I was diagnosed in April, 2018. For a week or so, my congestion and wheezing was so loud, it woke me up or kept me from sleeping. I smoked a bit more than a pack a day. Finally, I decided to see my Dr. and ask for a strong quit smoking patch or whatever. I was very skeptical as I enjoyed smoking so much and no patch or lozenge would help.
Early one morning, I could hardly breathe. I got up and just knew if I laid back down, I'd die. I crawled to the phone and called for help. They told me to unlock the front door...fifteen feet away..OH NO! I did. I recall being placed into bed in a large private room YES! At least an eighty inch TV RE YES! X rays were clear. No fever. Only a high white count. Three days later after swabs, I got diagnosed. Now, I am in mild stage, with sats at 96. Albuterol inhaler is GREAT. I also have spiriva respimat, advair and nebulizer. Friends know "all about it"....they hardly ever ask me to visit them, knowing I can't promise anything for a future date. They visit me infrequently. NOW, I get "When are you going to get over this?" Then offer holistic suggestions....honey, ginger and vinegar will heal me!! Then hey, tell your brain you're getting better. Your brain will tell your body you're getting better then you will be cured!

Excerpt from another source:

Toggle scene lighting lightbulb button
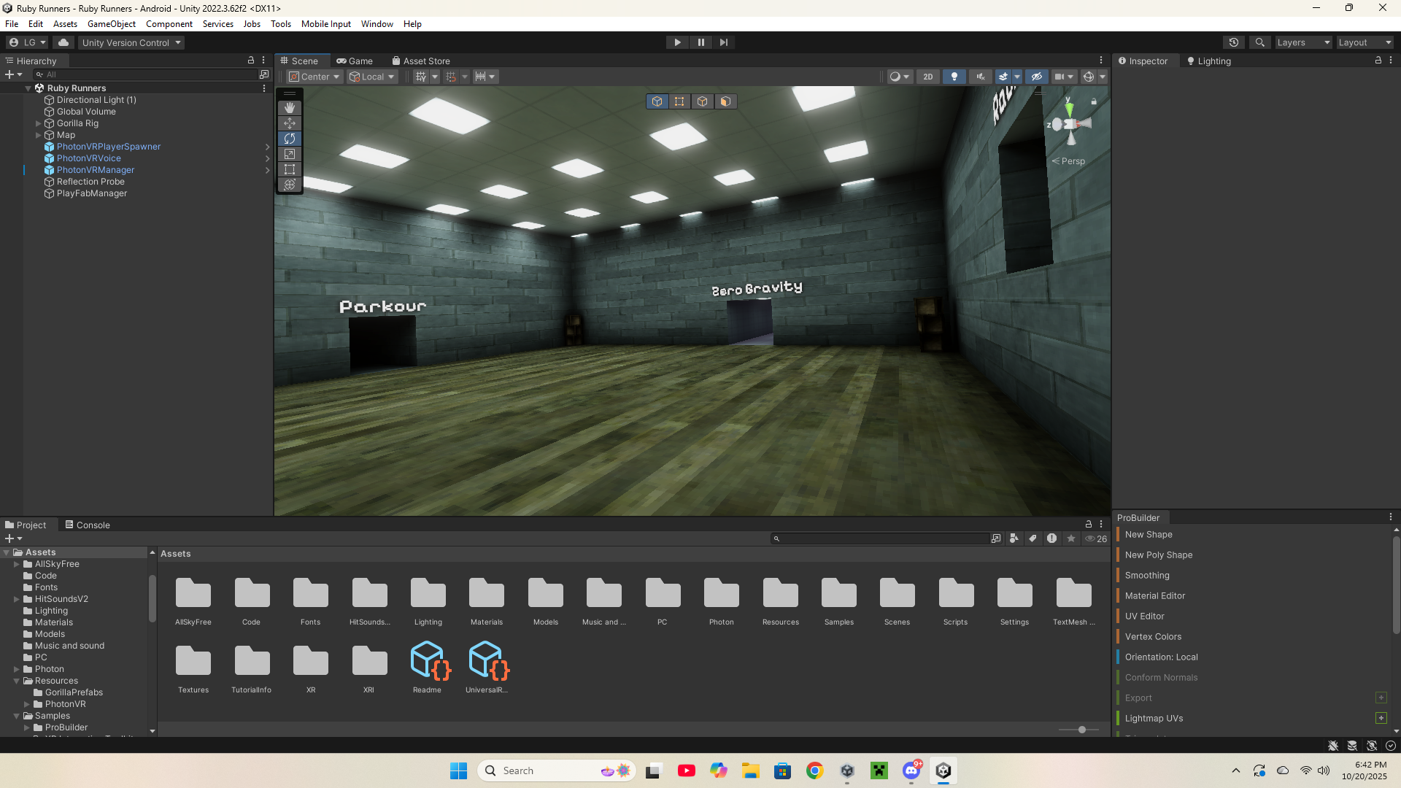 (954, 77)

Flair ups send me to the hospitals...I've been there seven times and will go again. Flair ups are my only concern as I will probably die of old age before COPD kills me...but the flair ups...hmmm. Before I was diagnosed in 2018, I did not have the flu or a cold since 1996. Getting a disease was totally different. I don't regret having smoked because I liked it. I don't regret having this because I knew of the risks. Sometimes this is hell. Most times it's a constant weight on me every second of the day BUT I have mostly mild symptoms. Getting FAT from prednisone, can't walk too far because of two trashed knees. Oh, well, buy bigger shirts and keep helping people and making them smile or laugh.